Basics of Hadoop and MapReduce functioning - mapreduce

I have just started to learn Hadoop and map-reduce concepts and have following few questions that I would like to get cleared before moving forward:
From what I Understand:
Hadoop is specifically used when there is a huge amount of data involved. When we store a file in HDFS, what happens is that, the file is split into various blocks (block size is typically 64MB or 128MB...or whatever is configured for the current system). Now, once the big file is split in to various blocks, then these blocks are stored over the cluster. This is internally handled by the hadoop environment.
The background for the question is:
Let us say there are multiple such huge files being stored in the system. Now, blocks of these different files may be stored at a data node, A(There are 3 data-nodes, A ,B and C ). And also, multiple blocks of the same file may also be stored at the same data node, A.
Scenario1:
If a client request comes that requires to access the multiple blocks of the same file on the same data node, then what will happen?
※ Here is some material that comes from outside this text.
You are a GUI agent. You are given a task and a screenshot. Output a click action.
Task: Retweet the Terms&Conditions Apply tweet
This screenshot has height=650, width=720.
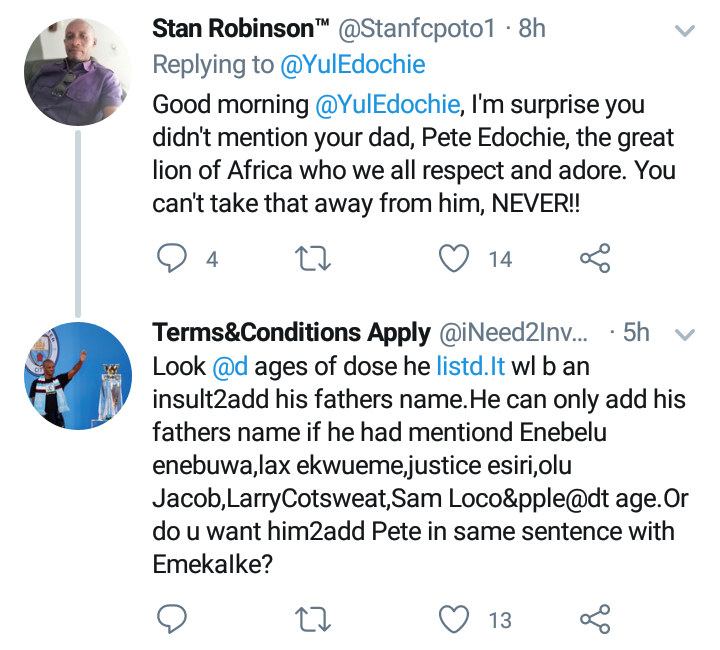(x=316, y=620)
Will there be multiple mappers assigned to these different blocks or the same mapper will process the multiple blocks?
Another part in the same question is, how does the client know what blocks or lets say what part of the file will be required for processing?
As the client doesn't know how the files are stored, how will it ask the NameNode for block locations and etc? Or for every such processing, ALL the blocks of the respective file are processed? I mean to ask, what metadata is stored on the NameNode?
Scenario2
If there are two different requests to access blocks of different files on the same data node, then what will happen? In this case, there will be other data nodes with no work to do and won't there be a bottleneck at a single data node?

1) No. of mappers = No. of blocks of the file. That is, separate mapper for each block. Ideally, the no. of nodes in the cluster should be very high and no of two blocks of the same file stored on same machine.
2) Whenever client submits a job, the job will be executing on the whole file and not on particular the chunks.
3) When a client submits a job or stores a file inside HDFS, its upto the framework how it functions. Client should not be aware of the hadoop functionality, basically its none of his business. Client should know two things only - file and job(.jar).
4) Namenode stores all the metadata information about all the files stored inside HDFS. It stores information about within how many blocks a file gets distributed/divided. Each block of the file is stored across how many nodes/machines. On an average, for storing metadata information for each block, namenode needs 150 Bytes.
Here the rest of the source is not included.